* [Information shown]:
=======

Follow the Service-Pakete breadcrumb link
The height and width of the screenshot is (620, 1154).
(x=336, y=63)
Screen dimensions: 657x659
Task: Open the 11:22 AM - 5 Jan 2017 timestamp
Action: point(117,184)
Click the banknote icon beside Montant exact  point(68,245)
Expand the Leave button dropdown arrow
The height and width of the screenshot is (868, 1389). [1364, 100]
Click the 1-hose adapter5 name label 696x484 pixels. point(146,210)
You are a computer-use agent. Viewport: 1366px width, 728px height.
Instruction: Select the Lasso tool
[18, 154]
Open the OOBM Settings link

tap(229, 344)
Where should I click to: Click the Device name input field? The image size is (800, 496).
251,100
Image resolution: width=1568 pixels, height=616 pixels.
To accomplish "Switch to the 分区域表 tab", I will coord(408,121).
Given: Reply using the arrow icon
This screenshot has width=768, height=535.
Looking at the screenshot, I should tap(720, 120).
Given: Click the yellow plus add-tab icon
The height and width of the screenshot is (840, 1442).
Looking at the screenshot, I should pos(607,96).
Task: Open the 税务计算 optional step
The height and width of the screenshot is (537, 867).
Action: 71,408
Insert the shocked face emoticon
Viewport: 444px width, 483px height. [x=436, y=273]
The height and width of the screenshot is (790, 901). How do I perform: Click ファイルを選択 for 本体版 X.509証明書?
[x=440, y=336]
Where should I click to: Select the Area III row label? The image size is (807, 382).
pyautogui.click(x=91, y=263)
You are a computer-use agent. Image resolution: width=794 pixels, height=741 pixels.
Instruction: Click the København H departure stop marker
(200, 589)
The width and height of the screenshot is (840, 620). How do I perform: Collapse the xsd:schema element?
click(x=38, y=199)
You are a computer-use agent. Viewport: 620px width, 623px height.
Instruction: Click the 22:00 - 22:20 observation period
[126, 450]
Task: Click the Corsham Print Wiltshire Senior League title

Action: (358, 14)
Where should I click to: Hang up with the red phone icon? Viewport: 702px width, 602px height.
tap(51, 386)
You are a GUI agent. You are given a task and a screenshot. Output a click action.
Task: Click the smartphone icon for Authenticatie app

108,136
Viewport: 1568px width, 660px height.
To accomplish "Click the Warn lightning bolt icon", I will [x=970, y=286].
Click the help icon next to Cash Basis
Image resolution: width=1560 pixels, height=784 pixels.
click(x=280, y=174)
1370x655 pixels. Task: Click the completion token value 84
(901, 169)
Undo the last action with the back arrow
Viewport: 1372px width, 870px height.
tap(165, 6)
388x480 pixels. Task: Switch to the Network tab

=======

* [Description of the task]: Give the data again. Keep every line identical.

* [Exercise solution]:
Follow the Service-Pakete breadcrumb link
The height and width of the screenshot is (620, 1154).
(x=336, y=63)
Screen dimensions: 657x659
Task: Open the 11:22 AM - 5 Jan 2017 timestamp
Action: point(117,184)
Click the banknote icon beside Montant exact  point(68,245)
Expand the Leave button dropdown arrow
The height and width of the screenshot is (868, 1389). [1364, 100]
Click the 1-hose adapter5 name label 696x484 pixels. point(146,210)
You are a computer-use agent. Viewport: 1366px width, 728px height.
Instruction: Select the Lasso tool
[18, 154]
Open the OOBM Settings link

tap(229, 344)
Where should I click to: Click the Device name input field? The image size is (800, 496).
251,100
Image resolution: width=1568 pixels, height=616 pixels.
To accomplish "Switch to the 分区域表 tab", I will coord(408,121).
Given: Reply using the arrow icon
This screenshot has width=768, height=535.
Looking at the screenshot, I should tap(720, 120).
Given: Click the yellow plus add-tab icon
The height and width of the screenshot is (840, 1442).
Looking at the screenshot, I should pos(607,96).
Task: Open the 税务计算 optional step
The height and width of the screenshot is (537, 867).
Action: 71,408
Insert the shocked face emoticon
Viewport: 444px width, 483px height. [x=436, y=273]
The height and width of the screenshot is (790, 901). How do I perform: Click ファイルを選択 for 本体版 X.509証明書?
[x=440, y=336]
Where should I click to: Select the Area III row label? The image size is (807, 382).
pyautogui.click(x=91, y=263)
You are a computer-use agent. Image resolution: width=794 pixels, height=741 pixels.
Instruction: Click the København H departure stop marker
(200, 589)
The width and height of the screenshot is (840, 620). How do I perform: Collapse the xsd:schema element?
click(x=38, y=199)
You are a computer-use agent. Viewport: 620px width, 623px height.
Instruction: Click the 22:00 - 22:20 observation period
[126, 450]
Task: Click the Corsham Print Wiltshire Senior League title

Action: (358, 14)
Where should I click to: Hang up with the red phone icon? Viewport: 702px width, 602px height.
tap(51, 386)
You are a GUI agent. You are given a task and a screenshot. Output a click action.
Task: Click the smartphone icon for Authenticatie app

108,136
Viewport: 1568px width, 660px height.
To accomplish "Click the Warn lightning bolt icon", I will [x=970, y=286].
Click the help icon next to Cash Basis
Image resolution: width=1560 pixels, height=784 pixels.
click(x=280, y=174)
1370x655 pixels. Task: Click the completion token value 84
(901, 169)
Undo the last action with the back arrow
Viewport: 1372px width, 870px height.
tap(165, 6)
388x480 pixels. Task: Switch to the Network tab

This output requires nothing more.